16 Istituti culturali accomunati dal fine di valorizzare ed incrementare la fruizione del patrimonio culturale, architettonico e storico-artistico ecclesiastico che da secoli caratterizza il territorio della Tuscia.
La presenza e l’impegno degli Ordini religiosi e delle Istituzioni ecclesiastiche può diventare un importante elemento di sviluppo della realtà locale e dell’impegno in campo culturale.

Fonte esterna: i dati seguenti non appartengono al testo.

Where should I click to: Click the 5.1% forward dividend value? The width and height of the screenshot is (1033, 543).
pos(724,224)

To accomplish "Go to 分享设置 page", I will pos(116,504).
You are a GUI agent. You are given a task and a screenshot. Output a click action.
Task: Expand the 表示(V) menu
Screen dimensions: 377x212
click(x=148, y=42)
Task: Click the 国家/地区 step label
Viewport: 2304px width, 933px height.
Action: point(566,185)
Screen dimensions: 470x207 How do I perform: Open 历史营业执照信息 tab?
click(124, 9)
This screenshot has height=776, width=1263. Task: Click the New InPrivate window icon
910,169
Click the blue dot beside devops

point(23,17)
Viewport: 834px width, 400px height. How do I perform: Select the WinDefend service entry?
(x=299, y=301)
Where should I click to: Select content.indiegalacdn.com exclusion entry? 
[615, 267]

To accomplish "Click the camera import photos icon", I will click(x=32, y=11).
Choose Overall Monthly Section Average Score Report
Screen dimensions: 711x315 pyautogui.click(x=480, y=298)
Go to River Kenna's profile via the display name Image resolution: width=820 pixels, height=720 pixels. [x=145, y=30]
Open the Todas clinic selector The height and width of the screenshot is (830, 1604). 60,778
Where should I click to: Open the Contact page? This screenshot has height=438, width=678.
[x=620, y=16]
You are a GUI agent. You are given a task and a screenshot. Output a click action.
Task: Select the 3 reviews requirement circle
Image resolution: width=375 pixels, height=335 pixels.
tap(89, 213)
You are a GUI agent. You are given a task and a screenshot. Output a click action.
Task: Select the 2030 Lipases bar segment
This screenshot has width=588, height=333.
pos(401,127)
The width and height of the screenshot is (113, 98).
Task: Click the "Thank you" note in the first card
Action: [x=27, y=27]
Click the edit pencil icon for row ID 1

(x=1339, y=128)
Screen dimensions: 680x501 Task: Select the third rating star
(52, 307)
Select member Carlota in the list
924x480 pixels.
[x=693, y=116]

La cultura di questo territorio, in questa epoca, è il risultato delle conoscenze che gli uomini e le donne hanno elaborato e diffondono come pure delle tradizioni, dei costumi, dei pregiudizi, delle aspirazioni, delle paure. Cultura è tutto questo. La cultura della Tuscia, la nostra cultura oggi è tutto questo. E quanto più queste conoscenze sono conoscenze fondate, quanto meno ci lasciamo trasportare dalle mode, dai pregiudizi, dal peso del passato tanto più siamo in grado di lavorare per un futuro migliore. Questi risultati non sono il frutto delle istituzioni – anche se esse vi hanno un ruolo notevole – ma sono il risultato dell’intera società civile alla quale la cultura elaborata agli istituti culturali ecclesiastici può e deve dare un importante contributo, deve fare la sua parte.
Il portale “ICET in RETE” sarà la soglia d’accesso ai tesori racchiusi negli Istituti culturali ecclesiastici: archivi, biblioteche e musei della diocesi, degli agostiniani, francescani, cappuccini, giuseppini, passionisti, e appartenenti agli ordini femminili delle Benedettine, Clarisse urbaniste, Maestre Pie Filippini.